TAREA A >>
Enumera todos los nombres propios de personas o personajes que aparecen en el texto sobre Drácula.
TAREA B >>
Copia del texto sobre Drácula todo lo que va desde "El conde Drácula, en" hasta "Stoker, por supuesto.", sustituyendo "narrador" por "protagonista".

TEXTO PROPORCIONADO >>
****************************************

Crónicas desorbitadas

Historia de Drácula

En un mundo que teme a las bibliotecas, tiene gracia imaginar al vampiro como el bibliófilo definitivo y a los clásicos como textos muertos y sin embargo vivos, renovando su energía cada vez que un nuevo lector acude a su encuentro

El conde Drácula, en la primera versión del libro que produjo la Hammer («Dracula», 1958).

En La parte recordada (Penguin Random House, 2019), el argentino Rodrigo Fresán decide que el narrador, un escritor que ha perdido la capacidad de escribir, mire hacia atrás en busca de su memoria. Entre las muchas cosas que encuentre esa mirada, ocupará un lugar de honor la primera novela adulta que lo impresionó, un “libro-manual-de-aprendizaje-instrucciones” del que no saldría indemne. Hablamos del Drácula de Bram Stoker, por supuesto.

****************************************

MATERIAL PROPORCIONADO >>
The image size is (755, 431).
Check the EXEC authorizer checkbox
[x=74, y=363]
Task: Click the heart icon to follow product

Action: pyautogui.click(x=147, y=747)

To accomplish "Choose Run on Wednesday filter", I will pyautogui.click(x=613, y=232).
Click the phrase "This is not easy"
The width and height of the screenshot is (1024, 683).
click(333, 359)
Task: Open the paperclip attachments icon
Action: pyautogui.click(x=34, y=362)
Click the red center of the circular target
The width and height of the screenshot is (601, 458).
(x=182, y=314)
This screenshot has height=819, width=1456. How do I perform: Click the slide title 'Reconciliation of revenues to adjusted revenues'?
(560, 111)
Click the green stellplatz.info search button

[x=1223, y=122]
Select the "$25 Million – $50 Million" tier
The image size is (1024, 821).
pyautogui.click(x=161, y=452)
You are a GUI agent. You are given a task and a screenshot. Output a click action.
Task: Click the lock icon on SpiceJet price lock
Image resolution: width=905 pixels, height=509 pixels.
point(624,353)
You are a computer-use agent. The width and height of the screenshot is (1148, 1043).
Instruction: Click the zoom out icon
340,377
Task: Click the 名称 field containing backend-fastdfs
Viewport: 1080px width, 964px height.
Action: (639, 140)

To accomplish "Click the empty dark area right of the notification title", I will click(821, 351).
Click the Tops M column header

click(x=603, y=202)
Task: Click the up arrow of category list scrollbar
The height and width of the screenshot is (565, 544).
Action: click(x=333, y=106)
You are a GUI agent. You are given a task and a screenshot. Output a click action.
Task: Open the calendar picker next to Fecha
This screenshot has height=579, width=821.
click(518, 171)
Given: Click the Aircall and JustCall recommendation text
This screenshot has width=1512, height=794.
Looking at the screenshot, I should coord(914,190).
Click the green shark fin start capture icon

****************************************

RESPUESTA COMPLETA A >>
- Drácula (el conde Drácula)
- Rodrigo Fresán
- Bram Stoker

RESPUESTA COMPLETA B >>
El conde Drácula, en la primera versión del libro que produjo la Hammer («Dracula», 1958).

En La parte recordada (Penguin Random House, 2019), el argentino Rodrigo Fresán decide que el protagonista, un escritor que ha perdido la capacidad de escribir, mire hacia atrás en busca de su memoria. Entre las muchas cosas que encuentre esa mirada, ocupará un lugar de honor la primera novela adulta que lo impresionó, un “libro-manual-de-aprendizaje-instrucciones” del que no saldría indemne. Hablamos del Drácula de Bram Stoker, por supuesto.